Write out the listing in full, matching it word for word.

------------------------------

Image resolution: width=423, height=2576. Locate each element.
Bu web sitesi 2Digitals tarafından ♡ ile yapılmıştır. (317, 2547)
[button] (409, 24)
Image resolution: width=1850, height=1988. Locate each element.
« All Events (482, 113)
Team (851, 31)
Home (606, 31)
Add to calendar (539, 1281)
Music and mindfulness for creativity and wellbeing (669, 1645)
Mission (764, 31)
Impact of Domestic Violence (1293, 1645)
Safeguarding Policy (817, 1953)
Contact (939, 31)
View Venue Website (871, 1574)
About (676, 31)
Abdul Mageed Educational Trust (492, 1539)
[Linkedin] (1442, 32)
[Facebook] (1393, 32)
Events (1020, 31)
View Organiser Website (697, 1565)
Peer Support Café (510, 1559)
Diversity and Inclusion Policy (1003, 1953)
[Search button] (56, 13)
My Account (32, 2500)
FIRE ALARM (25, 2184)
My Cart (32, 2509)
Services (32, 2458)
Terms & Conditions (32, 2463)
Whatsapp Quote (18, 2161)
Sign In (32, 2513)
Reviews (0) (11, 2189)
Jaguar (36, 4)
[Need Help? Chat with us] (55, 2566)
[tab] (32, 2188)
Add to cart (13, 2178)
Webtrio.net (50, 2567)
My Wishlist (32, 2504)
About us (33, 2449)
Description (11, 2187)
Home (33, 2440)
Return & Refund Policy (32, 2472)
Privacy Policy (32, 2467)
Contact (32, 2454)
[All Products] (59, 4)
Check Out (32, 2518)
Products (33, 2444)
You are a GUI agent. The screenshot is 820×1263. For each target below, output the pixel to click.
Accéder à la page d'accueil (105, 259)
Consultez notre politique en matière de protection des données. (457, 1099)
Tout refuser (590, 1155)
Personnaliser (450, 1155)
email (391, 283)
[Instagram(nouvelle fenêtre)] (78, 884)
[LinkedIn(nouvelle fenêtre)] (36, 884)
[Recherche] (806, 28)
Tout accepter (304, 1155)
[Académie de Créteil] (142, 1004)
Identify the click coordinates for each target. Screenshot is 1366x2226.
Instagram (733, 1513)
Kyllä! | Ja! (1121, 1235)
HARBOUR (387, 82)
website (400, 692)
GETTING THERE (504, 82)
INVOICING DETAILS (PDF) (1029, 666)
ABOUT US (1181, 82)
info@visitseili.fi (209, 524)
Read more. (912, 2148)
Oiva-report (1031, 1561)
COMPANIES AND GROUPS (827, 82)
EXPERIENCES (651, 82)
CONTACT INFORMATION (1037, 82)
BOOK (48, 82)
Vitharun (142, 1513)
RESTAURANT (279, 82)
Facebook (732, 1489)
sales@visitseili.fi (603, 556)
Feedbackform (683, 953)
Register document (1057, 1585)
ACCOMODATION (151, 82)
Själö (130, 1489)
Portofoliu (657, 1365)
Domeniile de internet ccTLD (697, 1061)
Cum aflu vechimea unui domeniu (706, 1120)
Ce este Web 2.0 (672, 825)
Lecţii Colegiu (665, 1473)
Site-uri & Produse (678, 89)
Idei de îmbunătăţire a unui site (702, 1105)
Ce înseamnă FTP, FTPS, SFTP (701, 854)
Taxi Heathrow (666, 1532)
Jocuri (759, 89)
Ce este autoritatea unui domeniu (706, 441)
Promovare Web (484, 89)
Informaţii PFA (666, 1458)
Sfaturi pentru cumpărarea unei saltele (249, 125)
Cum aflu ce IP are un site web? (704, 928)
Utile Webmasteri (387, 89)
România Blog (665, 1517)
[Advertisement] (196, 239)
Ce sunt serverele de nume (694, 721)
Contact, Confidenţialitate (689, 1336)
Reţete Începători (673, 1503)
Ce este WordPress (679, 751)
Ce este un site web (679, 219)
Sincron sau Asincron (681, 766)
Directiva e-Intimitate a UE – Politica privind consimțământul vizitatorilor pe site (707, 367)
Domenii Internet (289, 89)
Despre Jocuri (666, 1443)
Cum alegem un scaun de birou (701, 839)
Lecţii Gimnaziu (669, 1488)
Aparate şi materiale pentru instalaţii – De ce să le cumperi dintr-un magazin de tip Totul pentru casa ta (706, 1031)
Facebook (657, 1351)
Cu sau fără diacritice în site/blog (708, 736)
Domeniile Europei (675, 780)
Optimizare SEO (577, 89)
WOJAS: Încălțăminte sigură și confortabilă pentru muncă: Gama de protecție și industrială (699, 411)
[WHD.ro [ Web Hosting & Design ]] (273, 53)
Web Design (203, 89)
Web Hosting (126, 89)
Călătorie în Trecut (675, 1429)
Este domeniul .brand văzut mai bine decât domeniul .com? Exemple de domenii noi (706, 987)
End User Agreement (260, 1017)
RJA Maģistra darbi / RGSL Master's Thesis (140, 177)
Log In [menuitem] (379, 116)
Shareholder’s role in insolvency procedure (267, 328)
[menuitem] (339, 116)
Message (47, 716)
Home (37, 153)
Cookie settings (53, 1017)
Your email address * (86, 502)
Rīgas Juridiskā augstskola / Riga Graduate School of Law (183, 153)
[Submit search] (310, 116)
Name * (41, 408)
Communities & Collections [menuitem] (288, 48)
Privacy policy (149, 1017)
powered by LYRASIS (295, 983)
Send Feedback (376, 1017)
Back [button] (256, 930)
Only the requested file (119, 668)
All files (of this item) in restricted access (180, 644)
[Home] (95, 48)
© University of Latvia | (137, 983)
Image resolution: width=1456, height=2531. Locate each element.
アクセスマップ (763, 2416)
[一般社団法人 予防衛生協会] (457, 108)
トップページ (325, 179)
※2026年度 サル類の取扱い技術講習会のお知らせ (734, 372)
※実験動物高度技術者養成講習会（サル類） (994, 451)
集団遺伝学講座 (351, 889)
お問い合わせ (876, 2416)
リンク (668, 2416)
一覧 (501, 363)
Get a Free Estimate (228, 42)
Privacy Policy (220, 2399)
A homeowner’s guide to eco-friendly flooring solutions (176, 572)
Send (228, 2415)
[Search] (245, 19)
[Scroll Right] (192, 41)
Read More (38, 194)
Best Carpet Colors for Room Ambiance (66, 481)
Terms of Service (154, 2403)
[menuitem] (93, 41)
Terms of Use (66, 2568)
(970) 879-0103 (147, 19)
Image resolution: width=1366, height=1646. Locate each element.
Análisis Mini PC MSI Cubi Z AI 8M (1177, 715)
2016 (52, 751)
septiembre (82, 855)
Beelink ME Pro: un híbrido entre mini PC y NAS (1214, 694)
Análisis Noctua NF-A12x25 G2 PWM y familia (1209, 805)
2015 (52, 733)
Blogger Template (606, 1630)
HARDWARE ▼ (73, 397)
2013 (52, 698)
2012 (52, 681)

------------------------------

Answer box ->
Image resolution: width=423, height=2576. Locate each element.
Bu web sitesi 2Digitals tarafından ♡ ile yapılmıştır. (317, 2547)
[button] (409, 24)
Image resolution: width=1850, height=1988. Locate each element.
« All Events (482, 113)
Team (851, 31)
Home (606, 31)
Add to calendar (539, 1281)
Music and mindfulness for creativity and wellbeing (669, 1645)
Mission (764, 31)
Impact of Domestic Violence (1293, 1645)
Safeguarding Policy (817, 1953)
Contact (939, 31)
View Venue Website (871, 1574)
About (676, 31)
Abdul Mageed Educational Trust (492, 1539)
[Linkedin] (1442, 32)
[Facebook] (1393, 32)
Events (1020, 31)
View Organiser Website (697, 1565)
Peer Support Café (510, 1559)
Diversity and Inclusion Policy (1003, 1953)
[Search button] (56, 13)
My Account (32, 2500)
FIRE ALARM (25, 2184)
My Cart (32, 2509)
Services (32, 2458)
Terms & Conditions (32, 2463)
Whatsapp Quote (18, 2161)
Sign In (32, 2513)
Reviews (0) (11, 2189)
Jaguar (36, 4)
[Need Help? Chat with us] (55, 2566)
[tab] (32, 2188)
Add to cart (13, 2178)
Webtrio.net (50, 2567)
My Wishlist (32, 2504)
About us (33, 2449)
Description (11, 2187)
Home (33, 2440)
Return & Refund Policy (32, 2472)
Privacy Policy (32, 2467)
Contact (32, 2454)
[All Products] (59, 4)
Check Out (32, 2518)
Products (33, 2444)
You are a GUI agent. The screenshot is 820×1263. For each target below, output the pixel to click.
Accéder à la page d'accueil (105, 259)
Consultez notre politique en matière de protection des données. (457, 1099)
Tout refuser (590, 1155)
Personnaliser (450, 1155)
email (391, 283)
[Instagram(nouvelle fenêtre)] (78, 884)
[LinkedIn(nouvelle fenêtre)] (36, 884)
[Recherche] (806, 28)
Tout accepter (304, 1155)
[Académie de Créteil] (142, 1004)
Identify the click coordinates for each target. Screenshot is 1366x2226.
Instagram (733, 1513)
Kyllä! | Ja! (1121, 1235)
HARBOUR (387, 82)
website (400, 692)
GETTING THERE (504, 82)
INVOICING DETAILS (PDF) (1029, 666)
ABOUT US (1181, 82)
info@visitseili.fi (209, 524)
Read more. (912, 2148)
Oiva-report (1031, 1561)
COMPANIES AND GROUPS (827, 82)
EXPERIENCES (651, 82)
CONTACT INFORMATION (1037, 82)
BOOK (48, 82)
Vitharun (142, 1513)
RESTAURANT (279, 82)
Facebook (732, 1489)
sales@visitseili.fi (603, 556)
Feedbackform (683, 953)
Register document (1057, 1585)
ACCOMODATION (151, 82)
Själö (130, 1489)
Portofoliu (657, 1365)
Domeniile de internet ccTLD (697, 1061)
Cum aflu vechimea unui domeniu (706, 1120)
Ce este Web 2.0 (672, 825)
Lecţii Colegiu (665, 1473)
Site-uri & Produse (678, 89)
Idei de îmbunătăţire a unui site (702, 1105)
Ce înseamnă FTP, FTPS, SFTP (701, 854)
Taxi Heathrow (666, 1532)
Jocuri (759, 89)
Ce este autoritatea unui domeniu (706, 441)
Promovare Web (484, 89)
Informaţii PFA (666, 1458)
Sfaturi pentru cumpărarea unei saltele (249, 125)
Cum aflu ce IP are un site web? (704, 928)
Utile Webmasteri (387, 89)
România Blog (665, 1517)
[Advertisement] (196, 239)
Ce sunt serverele de nume (694, 721)
Contact, Confidenţialitate (689, 1336)
Reţete Începători (673, 1503)
Ce este WordPress (679, 751)
Ce este un site web (679, 219)
Sincron sau Asincron (681, 766)
Directiva e-Intimitate a UE – Politica privind consimțământul vizitatorilor pe site (707, 367)
Domenii Internet (289, 89)
Despre Jocuri (666, 1443)
Cum alegem un scaun de birou (701, 839)
Lecţii Gimnaziu (669, 1488)
Aparate şi materiale pentru instalaţii – De ce să le cumperi dintr-un magazin de tip Totul pentru casa ta (706, 1031)
Facebook (657, 1351)
Cu sau fără diacritice în site/blog (708, 736)
Domeniile Europei (675, 780)
Optimizare SEO (577, 89)
WOJAS: Încălțăminte sigură și confortabilă pentru muncă: Gama de protecție și industrială (699, 411)
[WHD.ro [ Web Hosting & Design ]] (273, 53)
Web Design (203, 89)
Web Hosting (126, 89)
Călătorie în Trecut (675, 1429)
Este domeniul .brand văzut mai bine decât domeniul .com? Exemple de domenii noi (706, 987)
End User Agreement (260, 1017)
RJA Maģistra darbi / RGSL Master's Thesis (140, 177)
Log In [menuitem] (379, 116)
Shareholder’s role in insolvency procedure (267, 328)
[menuitem] (339, 116)
Message (47, 716)
Home (37, 153)
Cookie settings (53, 1017)
Your email address * (86, 502)
Rīgas Juridiskā augstskola / Riga Graduate School of Law (183, 153)
[Submit search] (310, 116)
Name * (41, 408)
Communities & Collections [menuitem] (288, 48)
Privacy policy (149, 1017)
powered by LYRASIS (295, 983)
Send Feedback (376, 1017)
Back [button] (256, 930)
Only the requested file (119, 668)
All files (of this item) in restricted access (180, 644)
[Home] (95, 48)
© University of Latvia | (137, 983)
Image resolution: width=1456, height=2531. Locate each element.
アクセスマップ (763, 2416)
[一般社団法人 予防衛生協会] (457, 108)
トップページ (325, 179)
※2026年度 サル類の取扱い技術講習会のお知らせ (734, 372)
※実験動物高度技術者養成講習会（サル類） (994, 451)
集団遺伝学講座 (351, 889)
お問い合わせ (876, 2416)
リンク (668, 2416)
一覧 (501, 363)
Get a Free Estimate (228, 42)
Privacy Policy (220, 2399)
A homeowner’s guide to eco-friendly flooring solutions (176, 572)
Send (228, 2415)
[Search] (245, 19)
[Scroll Right] (192, 41)
Read More (38, 194)
Best Carpet Colors for Room Ambiance (66, 481)
Terms of Service (154, 2403)
[menuitem] (93, 41)
Terms of Use (66, 2568)
(970) 879-0103 (147, 19)
Image resolution: width=1366, height=1646. Locate each element.
Análisis Mini PC MSI Cubi Z AI 8M (1177, 715)
2016 (52, 751)
septiembre (82, 855)
Beelink ME Pro: un híbrido entre mini PC y NAS (1214, 694)
Análisis Noctua NF-A12x25 G2 PWM y familia (1209, 805)
2015 (52, 733)
Blogger Template (606, 1630)
HARDWARE ▼ (73, 397)
2013 (52, 698)
2012 (52, 681)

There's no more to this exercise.